On the Road to Exascale: The Challenges of Portable Heterogeneous Programming

Print Friendly, PDF & Email

We heard some very good reviews of a talk given by Doug Miles of The Portland Group at the bi-annual Clouds, Clusters and Data for Scientific Computing technical meeting outside of Lyon, France in mid- September. Most of the talks from that meeting are available online at the CCDSC 2012 website, but the PGI talk did not include any slides. PGI has provided the Exascale Report with a copy of the transcript from the talk, which we have reproduced here with a few minor edits.

Most of today’s CPU-only large-scale systems have a similar look-and-feel: many homogeneous nodes communicating via MPI, each node has a few identical processor chips, each chip has multiple identical cores, each core has some SIMD processing capability. Programming one such system is very like programming any other, regardless of chip vendor, number of total cores, number of cores per node, SIMD width or interconnect fabric.

Setting aside Accelerator-enabled systems for a minute, how did we get here? How did we reach this level of homogeneity from such heterogeneous HPC system roots? 25 or 30 years ago we had vector machines, VLIW machines, SMP machines, massively parallel SIMD machines, and literally scores of different instruction set architectures. How did systems become so homogeneous?

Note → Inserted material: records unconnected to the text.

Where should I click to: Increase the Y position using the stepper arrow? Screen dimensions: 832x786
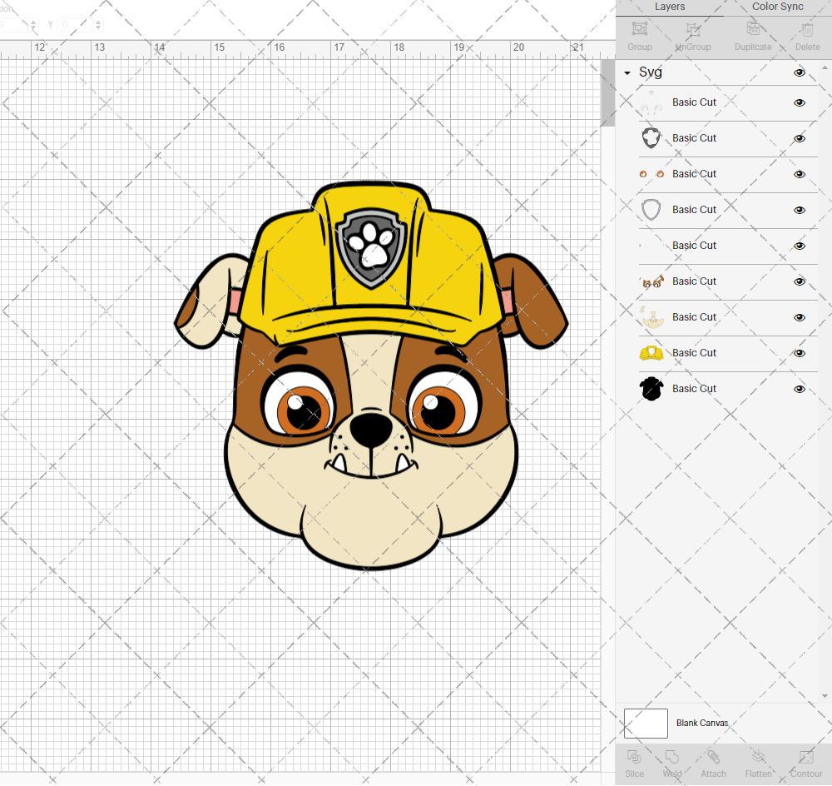tap(97, 21)
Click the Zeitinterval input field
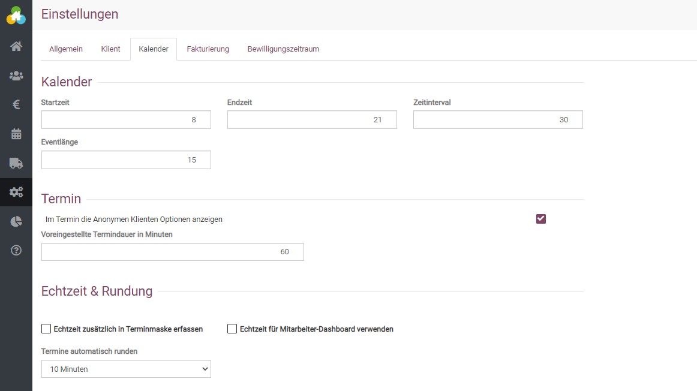 coord(498,120)
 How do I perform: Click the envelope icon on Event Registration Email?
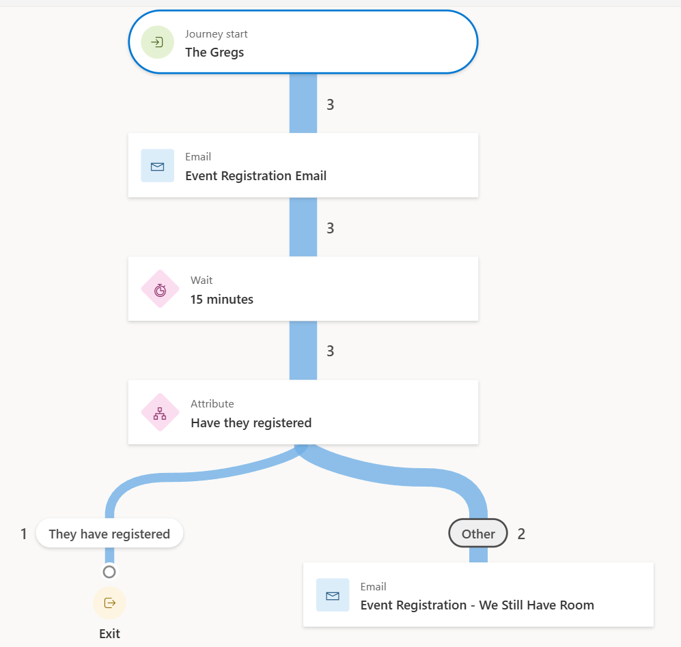(157, 166)
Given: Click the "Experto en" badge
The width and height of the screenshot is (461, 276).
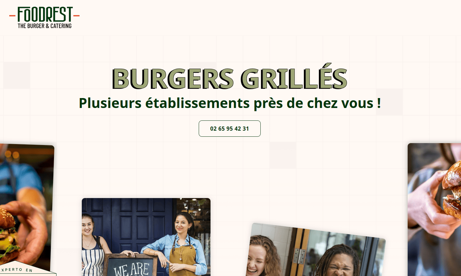Looking at the screenshot, I should click(26, 270).
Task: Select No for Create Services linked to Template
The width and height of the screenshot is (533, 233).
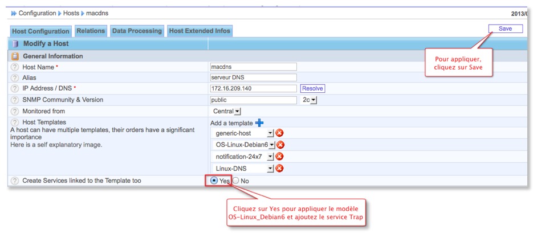Action: coord(235,181)
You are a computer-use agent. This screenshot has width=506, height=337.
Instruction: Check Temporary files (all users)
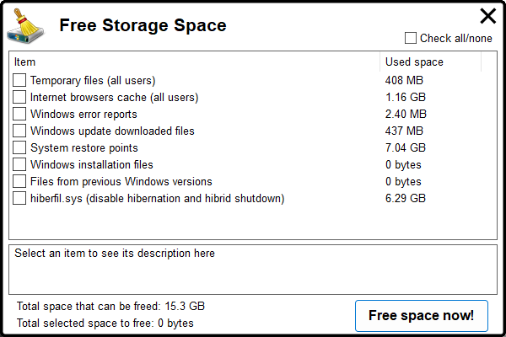(x=19, y=80)
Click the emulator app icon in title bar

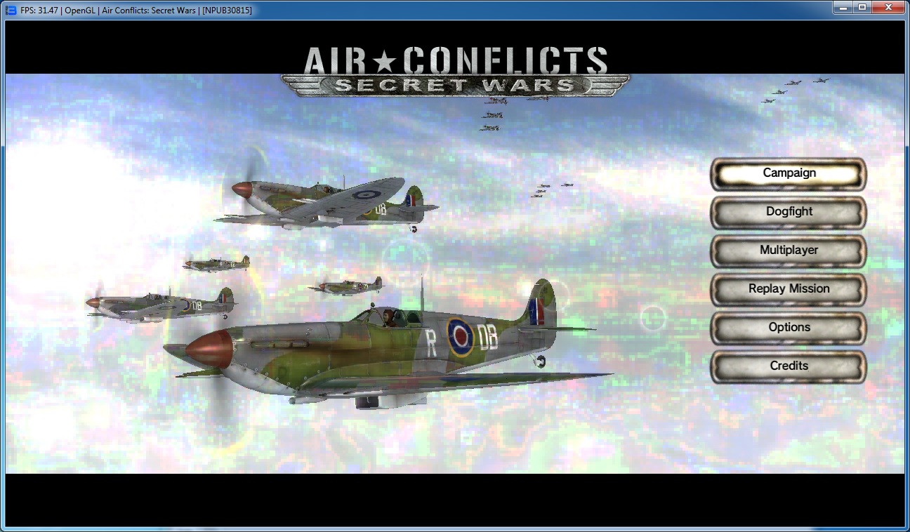coord(11,10)
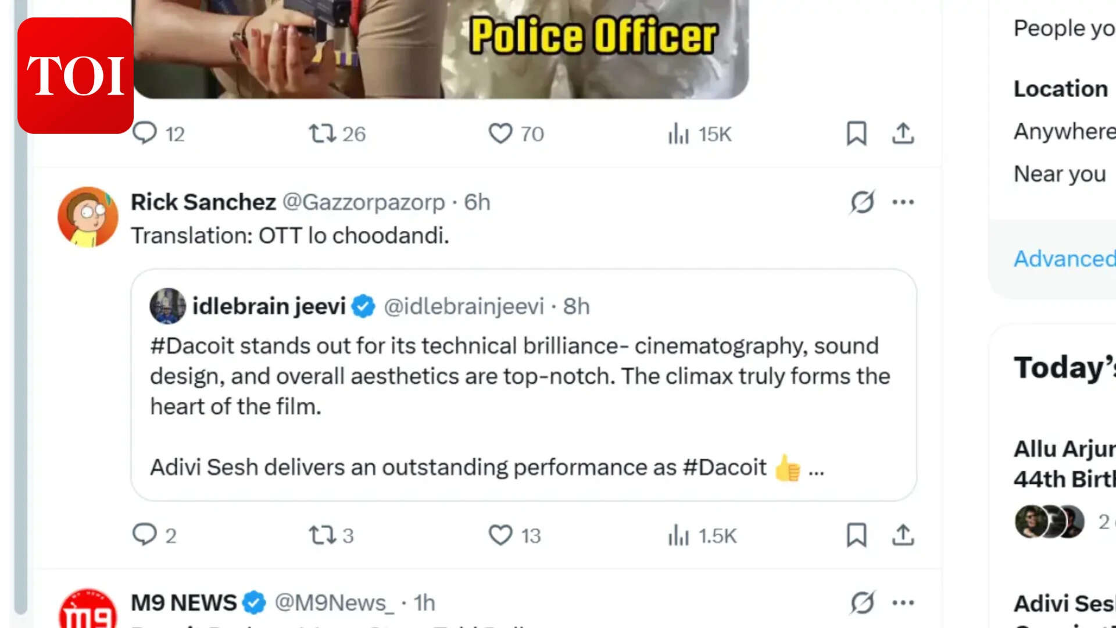Image resolution: width=1116 pixels, height=628 pixels.
Task: Click Rick Sanchez's profile avatar
Action: [x=88, y=216]
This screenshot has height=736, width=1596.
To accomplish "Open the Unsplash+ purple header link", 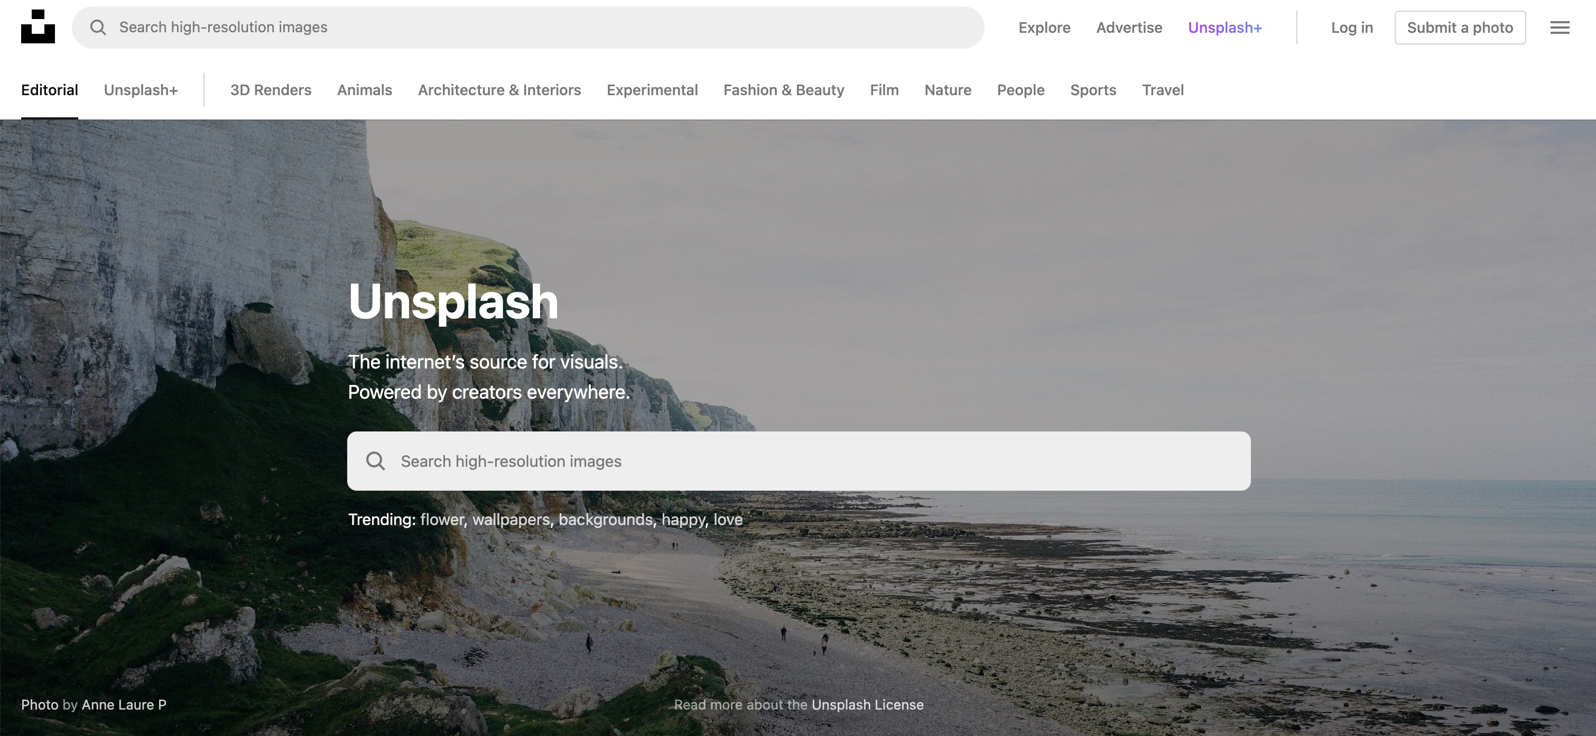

Well, there are at least 4 pillars on which today’s HPC systems are built and which impact, and have been impacted by, programming languages and models:

  • Instruction-level parallelism (ILP)
  • Commodity microprocessor technology
  • SMP node-level parallelism
  • Scalable or system-level parallelism

As we have refined each of these technologies, compilers and programming models have evolved based on what we can successfully hide from the programmer, and what we must expose to enable high performance programming. They also have determined what we can successfully virtualize, and what we must make explicit in our programming models and languages. By exploring this evolution, we can learn some important lessons about how programming of the coming set of heterogeneous architectures will likely develop and evolve on the road to Exascale computing.

So, what can we hide?

Examples in today’s commodity CPU-based systems include assembly code, superscalar out-of-order execution, interconnect technologies, interconnect topologies, and SIMD or vector register lengths. These are not exposed in HPC programming languages or models today, and you don’t need to know much about them to extract performance from HPC systems. Now, there always have been and always will be library developers who go to the lowest levels of system programming to extract maximum performance on algorithms that are so widely used that the tuning effort is worthwhile. These details are not totally inaccessible to library developers, but I’d argue they are effectively hidden from most HPC programmers.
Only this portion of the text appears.